Creo que quienes escribimos también podemos caer en esa trampa de lo inmediato, de lo que está en la agenda, de repetir lo que todos dicen sin preguntarnos si eso nos representa. El oficio de escribir exige rebeldía. Incluso cuando hablamos del mismo tema de siempre, deberíamos hacerlo desde una esquina menos cómoda, buscando sacudirnos a nosotros mismos antes que a los lectores. Porque si uno no se saca del letargo, ¿qué puede ofrecer?

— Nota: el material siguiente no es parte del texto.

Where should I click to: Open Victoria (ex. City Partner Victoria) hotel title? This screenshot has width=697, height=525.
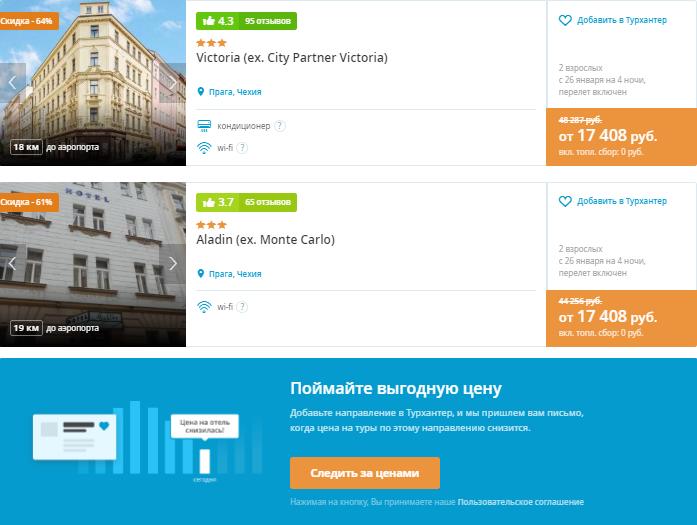click(x=292, y=58)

Y hablando de letargos, pensemos en una lechuga. Una buena Batavia, recién comprada, firme, verde, esperanzadora. Pero basta con dejarla dos días más de lo debido en la nevera para que se pudra, para que huela mal, para que nos recuerde que la intención no basta. Me pasó muchas veces cuando vivía en Lima, soltero y con la firme intención de comer sano. Compraba verduras con entusiasmo, creyendo en la transformación, en una versión más limpia de mí mismo. Pero la intención siempre fue mejor que el sabor. Comer vegetales me gusta, sí, pero de ahí a preferirlos sobre la carne… no nos mintamos. Lo mismo con el ejercicio. Y con la lectura.
Decir “me encanta leer” es una de esas frases que se dicen porque hay que decirlas. Yo leo, claro. No sé si mucho o poco, pero nunca lo suficiente. Y más por costumbre que por placer. Y hay una diferencia enorme. Cambiar algo que nos gusta por algo que se supone que debería gustarnos, porque así lo dictan las normas sociales del momento, es una estupidez elegante. Yo también, en mis veinte, creía en la igualdad, me sentía corto de oportunidades y poco valorado. Aunque también quería la ropa de moda, el éxito que vendía la publicidad, el reconocimiento. Todo eso llegó, sin cagarme en otros. No obstante, todo pasó.
Todo pasa y todo queda, decía Antonio Machado. Como las modas. Como el pádel. Como los gobiernos que se creen eternos. La moda de Petro y de Francia Márquez ya tuvo su momento. Ya fue. Lo saludable también tiene su fetiche, su ciclo. Compramos brócoli y lechuga como compramos discursos: con esperanza. Pero muchas veces lo que hay no es transformación, sino una verdura marchita en el fondo de la nevera, esperando pudrirse sin hacer ruido. Hay gobiernos que en cuatro años parecen pocos, pero, y no lo sabía, otros, como el actual, donde un año era ya demasiado.
Muchos dirán que es mejor dejarla el tiempo que se supone que debe estar, pero la verdad es que la nevera está sin energía, sin luz, y eso agrava las cosas. Sí o sí se está pudriendo, pero más rápido. Es hora de sacarla. No sé cómo. Y aunque pudiera quedarse más tiempo, se descompone tan rápido que después lo único que quitará el olor será importado. Y saldrá carísimo.